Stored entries
───

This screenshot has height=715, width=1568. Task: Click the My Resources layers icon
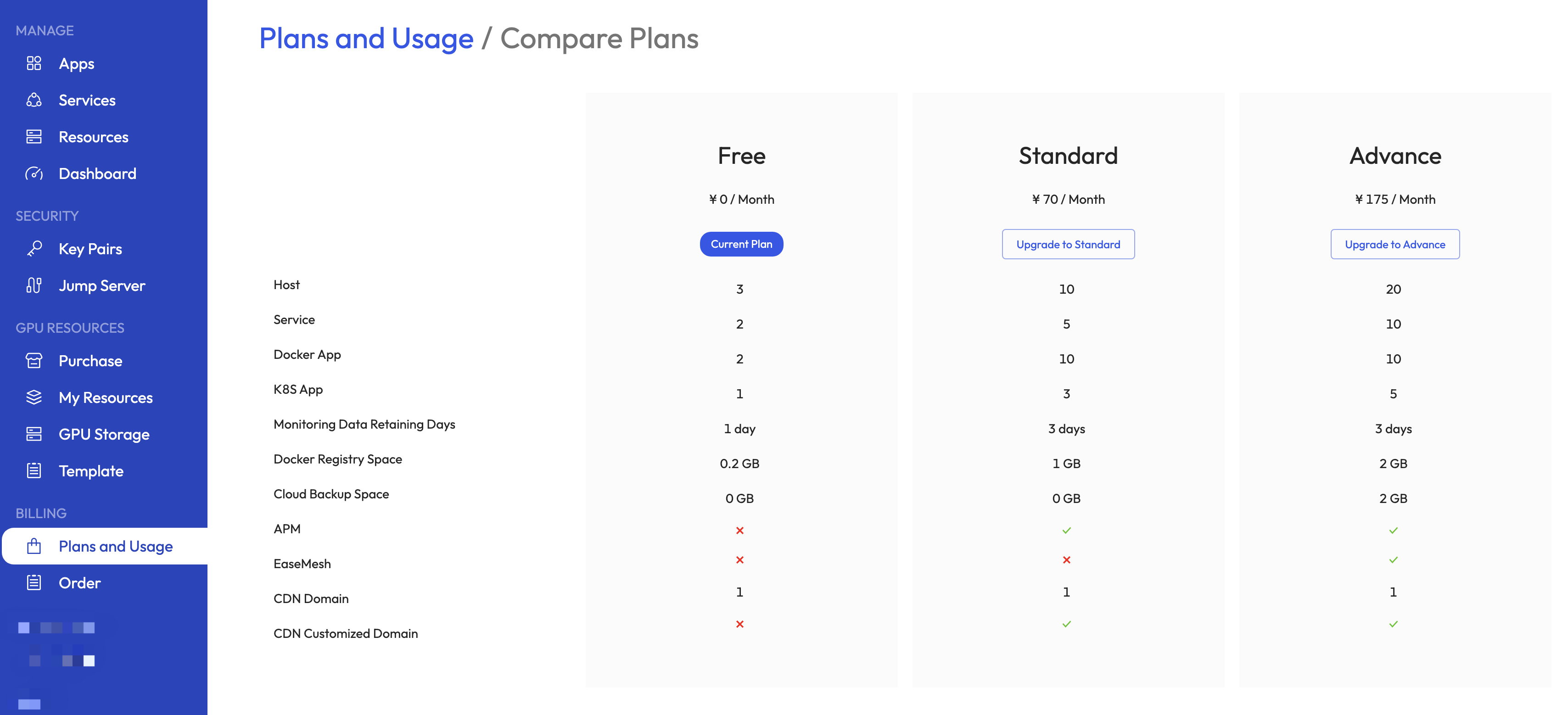(x=34, y=397)
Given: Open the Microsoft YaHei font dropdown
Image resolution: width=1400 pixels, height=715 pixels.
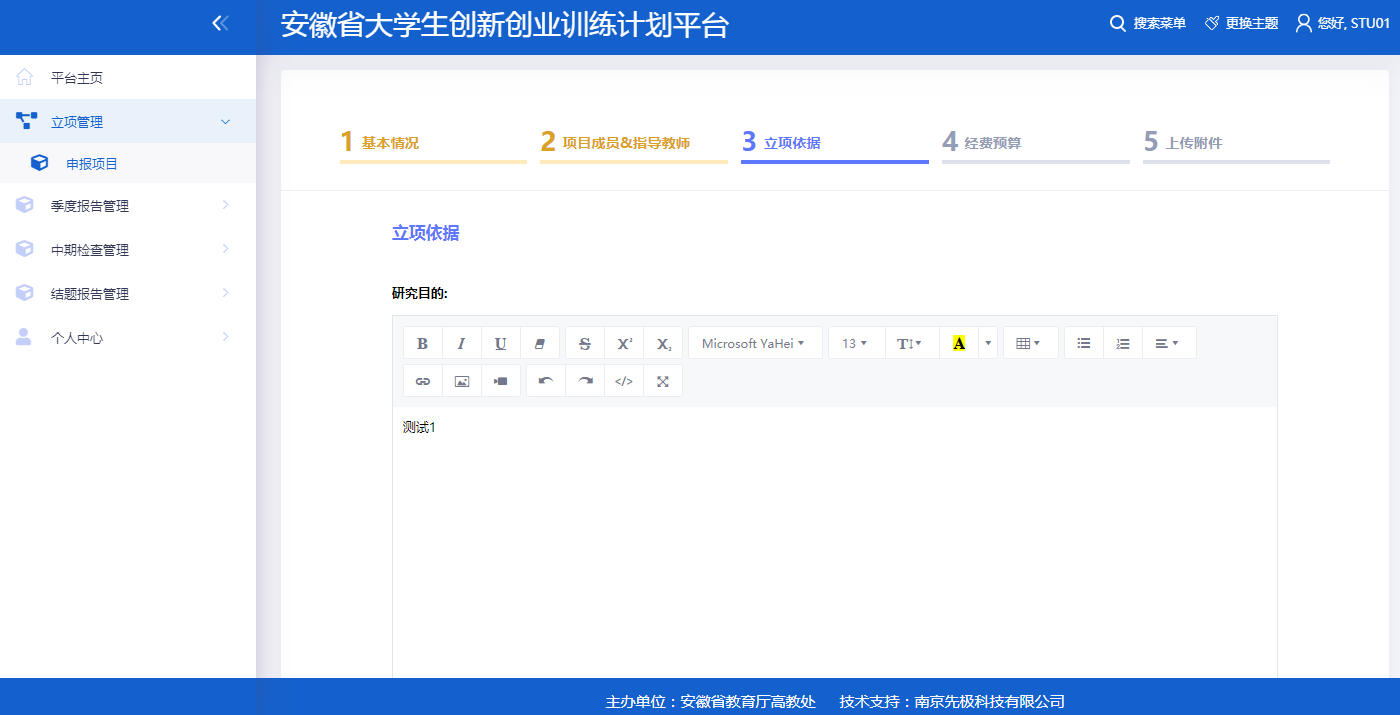Looking at the screenshot, I should click(x=754, y=343).
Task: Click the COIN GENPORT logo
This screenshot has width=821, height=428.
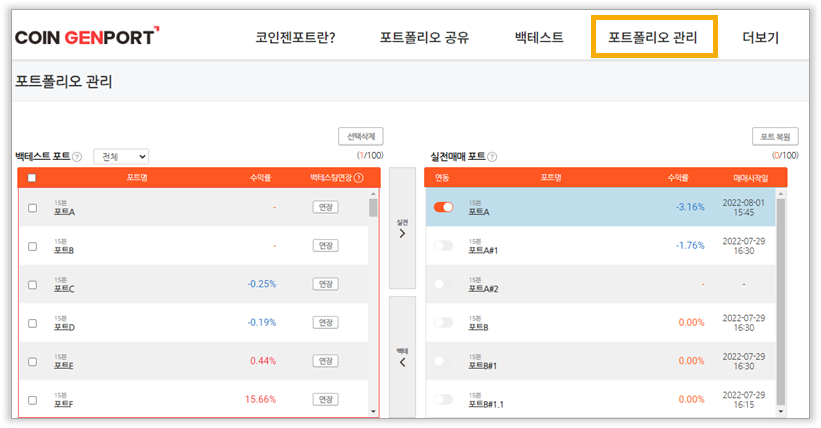Action: pos(86,37)
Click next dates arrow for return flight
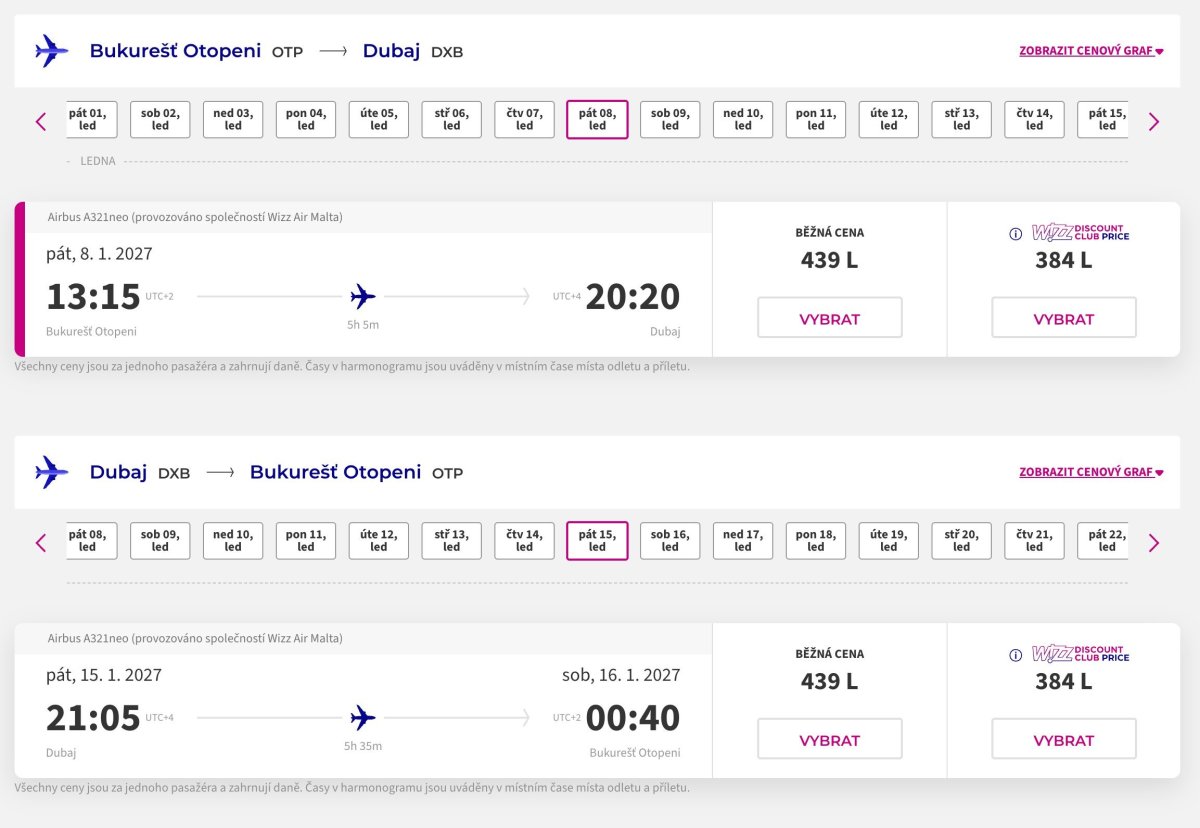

───

● **Task statement**:
Word-for-word copy, no pictures: write out the entries above in full.

● **Reply**:
This screenshot has height=715, width=1568. Task: Click the My Resources layers icon
(x=34, y=397)
Given: Open the Microsoft YaHei font dropdown
Image resolution: width=1400 pixels, height=715 pixels.
Looking at the screenshot, I should click(x=754, y=343).
Task: Click the COIN GENPORT logo
This screenshot has width=821, height=428.
Action: pos(86,37)
Click next dates arrow for return flight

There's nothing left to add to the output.